***** Excerpt provided

Also, to David Waltuck, Thomas Keller, and Férran Adría for not only serving incredible staff meals but being among the first to write about them in books of their own. And finally, to the restaurants who allowed us to hover in their cramped kitchens only to then graciously share their meals with us. Your generosity made this book a reality. Thank you.




INTRODUCTION

Even if you’ve never worked in a restaurant, you’ve probably seen a staff meal unfold. Perhaps you lingered over a late Saturday lunch, and noticed the hostess flipping the door’s “closed” sign while cooks and servers slowly filled a corner table, their plates piled with braised hunks of meat or a fragrant curry—things you could have sworn weren’t on the menu. You were right: they weren’t. They are made for the staff only. In about an hour, the crush of their busy dinner service will begin. But right now? Now it’s time for a breather: a few minutes off their feet to join the communal table’s constellation, its lines connecting colleagues to good food and back again. It’s a rare moment to laugh, to hydrate, to relax, and to eat—mightily—before the battle of service begins. It is the calm before the storm.

At its most elemental, a staff meal is the food a restaurant serves to its employees, from chefs to dishwashers, cooks to bussers, waiters, sommeliers, hosts, and managers—anyone whose steps perform the intricate choreography that gets food to your table. A longstanding custom in France as well as in Japan, staff meals are gaining popularity as an insider perk for restaurant workers around the globe. The finest examples are meals made daily by passionate cooks using great (though often leftover) ingredients shared by everyone, free of charge, around one big table. At their most poetic, these meals highlight the raw beauty of people from all walks of life breaking bread together. In stark contrast, the not-so-great meals are chosen from an uninspired menu of bland, poorly executed, pre-processed options that are eaten in a hurry, or standing, or both. At worst, it is simply not served at all.

**********
***** Exercise data

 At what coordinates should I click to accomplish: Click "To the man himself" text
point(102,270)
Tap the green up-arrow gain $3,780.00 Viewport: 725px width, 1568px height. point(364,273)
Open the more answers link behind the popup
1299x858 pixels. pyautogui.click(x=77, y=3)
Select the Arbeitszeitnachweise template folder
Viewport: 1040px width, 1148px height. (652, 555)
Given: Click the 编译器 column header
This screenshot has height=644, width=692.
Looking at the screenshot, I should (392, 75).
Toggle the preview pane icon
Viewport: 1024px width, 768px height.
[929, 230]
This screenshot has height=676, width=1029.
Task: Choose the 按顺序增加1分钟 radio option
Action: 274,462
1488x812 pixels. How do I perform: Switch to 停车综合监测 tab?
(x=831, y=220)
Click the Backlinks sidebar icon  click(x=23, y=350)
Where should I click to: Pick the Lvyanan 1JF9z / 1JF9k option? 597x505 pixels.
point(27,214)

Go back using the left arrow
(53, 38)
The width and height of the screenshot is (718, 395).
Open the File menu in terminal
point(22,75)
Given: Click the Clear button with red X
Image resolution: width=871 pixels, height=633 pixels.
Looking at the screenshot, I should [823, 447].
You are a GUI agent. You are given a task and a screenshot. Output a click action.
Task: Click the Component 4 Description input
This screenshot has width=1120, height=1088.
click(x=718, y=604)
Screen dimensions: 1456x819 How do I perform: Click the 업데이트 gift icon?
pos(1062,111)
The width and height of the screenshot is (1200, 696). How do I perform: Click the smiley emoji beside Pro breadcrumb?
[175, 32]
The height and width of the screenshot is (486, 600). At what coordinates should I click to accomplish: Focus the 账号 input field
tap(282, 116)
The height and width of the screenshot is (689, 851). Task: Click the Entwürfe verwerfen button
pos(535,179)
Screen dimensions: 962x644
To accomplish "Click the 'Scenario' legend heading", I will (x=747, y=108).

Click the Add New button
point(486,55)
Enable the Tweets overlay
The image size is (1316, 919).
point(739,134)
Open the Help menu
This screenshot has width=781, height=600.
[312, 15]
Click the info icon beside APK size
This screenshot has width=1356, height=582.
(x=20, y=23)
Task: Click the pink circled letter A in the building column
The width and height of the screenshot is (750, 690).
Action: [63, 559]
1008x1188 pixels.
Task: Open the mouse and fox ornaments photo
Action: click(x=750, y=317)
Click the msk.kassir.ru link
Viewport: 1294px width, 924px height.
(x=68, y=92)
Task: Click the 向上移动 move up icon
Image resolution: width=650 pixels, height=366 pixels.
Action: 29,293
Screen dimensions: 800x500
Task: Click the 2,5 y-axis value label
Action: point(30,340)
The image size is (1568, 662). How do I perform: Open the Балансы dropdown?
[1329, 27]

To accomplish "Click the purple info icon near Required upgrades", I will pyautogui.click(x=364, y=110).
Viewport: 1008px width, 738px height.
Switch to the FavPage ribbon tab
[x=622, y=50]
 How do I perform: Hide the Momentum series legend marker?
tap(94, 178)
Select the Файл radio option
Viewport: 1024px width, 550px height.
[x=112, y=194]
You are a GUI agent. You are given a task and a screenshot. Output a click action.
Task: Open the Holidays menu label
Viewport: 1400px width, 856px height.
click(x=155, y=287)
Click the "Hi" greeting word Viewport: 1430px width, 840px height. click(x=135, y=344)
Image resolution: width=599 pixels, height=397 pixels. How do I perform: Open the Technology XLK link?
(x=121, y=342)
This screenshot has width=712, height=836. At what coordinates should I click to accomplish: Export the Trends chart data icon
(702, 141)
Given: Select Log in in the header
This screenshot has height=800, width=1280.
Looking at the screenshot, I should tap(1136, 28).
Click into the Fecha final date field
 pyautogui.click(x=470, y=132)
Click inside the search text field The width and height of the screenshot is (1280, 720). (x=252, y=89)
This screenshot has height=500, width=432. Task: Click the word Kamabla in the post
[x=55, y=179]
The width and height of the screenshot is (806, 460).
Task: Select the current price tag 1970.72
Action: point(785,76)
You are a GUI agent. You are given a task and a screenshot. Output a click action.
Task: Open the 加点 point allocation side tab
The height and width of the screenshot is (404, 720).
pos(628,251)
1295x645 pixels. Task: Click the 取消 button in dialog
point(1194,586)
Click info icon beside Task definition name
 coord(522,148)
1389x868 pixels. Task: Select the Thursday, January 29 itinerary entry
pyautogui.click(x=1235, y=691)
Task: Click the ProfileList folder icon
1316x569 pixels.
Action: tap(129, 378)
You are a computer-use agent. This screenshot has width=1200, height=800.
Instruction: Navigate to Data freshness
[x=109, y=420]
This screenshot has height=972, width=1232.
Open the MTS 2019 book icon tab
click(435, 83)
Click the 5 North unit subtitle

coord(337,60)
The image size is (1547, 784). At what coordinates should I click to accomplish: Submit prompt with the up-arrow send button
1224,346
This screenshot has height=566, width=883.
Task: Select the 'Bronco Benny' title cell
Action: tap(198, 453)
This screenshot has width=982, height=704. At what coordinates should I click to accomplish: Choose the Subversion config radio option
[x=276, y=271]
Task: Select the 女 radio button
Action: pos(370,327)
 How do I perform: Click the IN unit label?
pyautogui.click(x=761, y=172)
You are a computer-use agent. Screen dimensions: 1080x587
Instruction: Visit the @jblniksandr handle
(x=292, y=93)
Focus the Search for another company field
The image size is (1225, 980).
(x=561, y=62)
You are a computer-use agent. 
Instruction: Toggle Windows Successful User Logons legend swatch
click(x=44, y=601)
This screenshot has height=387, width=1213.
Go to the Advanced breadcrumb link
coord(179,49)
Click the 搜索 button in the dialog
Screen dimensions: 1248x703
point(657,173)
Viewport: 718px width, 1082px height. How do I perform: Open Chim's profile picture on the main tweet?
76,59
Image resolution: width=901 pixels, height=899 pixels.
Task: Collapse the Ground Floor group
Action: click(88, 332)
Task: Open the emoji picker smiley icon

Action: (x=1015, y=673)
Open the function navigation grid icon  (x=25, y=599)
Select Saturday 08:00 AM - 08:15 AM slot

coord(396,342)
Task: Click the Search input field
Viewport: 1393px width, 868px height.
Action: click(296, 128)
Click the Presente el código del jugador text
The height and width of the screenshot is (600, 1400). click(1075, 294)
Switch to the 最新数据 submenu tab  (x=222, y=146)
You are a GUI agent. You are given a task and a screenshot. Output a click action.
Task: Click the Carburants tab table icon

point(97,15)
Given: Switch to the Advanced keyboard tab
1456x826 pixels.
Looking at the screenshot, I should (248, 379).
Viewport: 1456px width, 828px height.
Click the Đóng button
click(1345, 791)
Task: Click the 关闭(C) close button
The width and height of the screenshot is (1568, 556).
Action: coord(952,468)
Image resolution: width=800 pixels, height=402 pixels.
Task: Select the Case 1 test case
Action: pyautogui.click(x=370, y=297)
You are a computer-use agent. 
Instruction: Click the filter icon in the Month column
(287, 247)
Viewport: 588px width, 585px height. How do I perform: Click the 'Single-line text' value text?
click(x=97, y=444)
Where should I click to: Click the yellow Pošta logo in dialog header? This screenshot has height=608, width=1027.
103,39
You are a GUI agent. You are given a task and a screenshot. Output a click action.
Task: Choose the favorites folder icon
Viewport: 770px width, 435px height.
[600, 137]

**********

Activity list →
a) From the staff meal excerpt, reproduce the passage that begins at the words "Even if you’ve" and stops after the words "before the storm.".
b) For each statement, say yes or no according to the staff meal excerpt, and quote the words from it that settle the matter: (i) Staff meals are a longstanding custom in France and Japan. (ii) At the finest restaurants, employees pay for their staff meals. (iii) The staff meal is eaten after the dinner service is over.
The records aren't needed for anything here.

Solutions per task →
a)
Even if you’ve never worked in a restaurant, you’ve probably seen a staff meal unfold. Perhaps you lingered over a late Saturday lunch, and noticed the hostess flipping the door’s “closed” sign while cooks and servers slowly filled a corner table, their plates piled with braised hunks of meat or a fragrant curry—things you could have sworn weren’t on the menu. You were right: they weren’t. They are made for the staff only. In about an hour, the crush of their busy dinner service will begin. But right now? Now it’s time for a breather: a few minutes off their feet to join the communal table’s constellation, its lines connecting colleagues to good food and back again. It’s a rare moment to laugh, to hydrate, to relax, and to eat—mightily—before the battle of service begins. It is the calm before the storm.

b)
(i) Yes: "A longstanding custom in France as well as in Japan"
(ii) No: "shared by everyone, free of charge, around one big table"
(iii) No: "In about an hour, the crush of their busy dinner service will begin."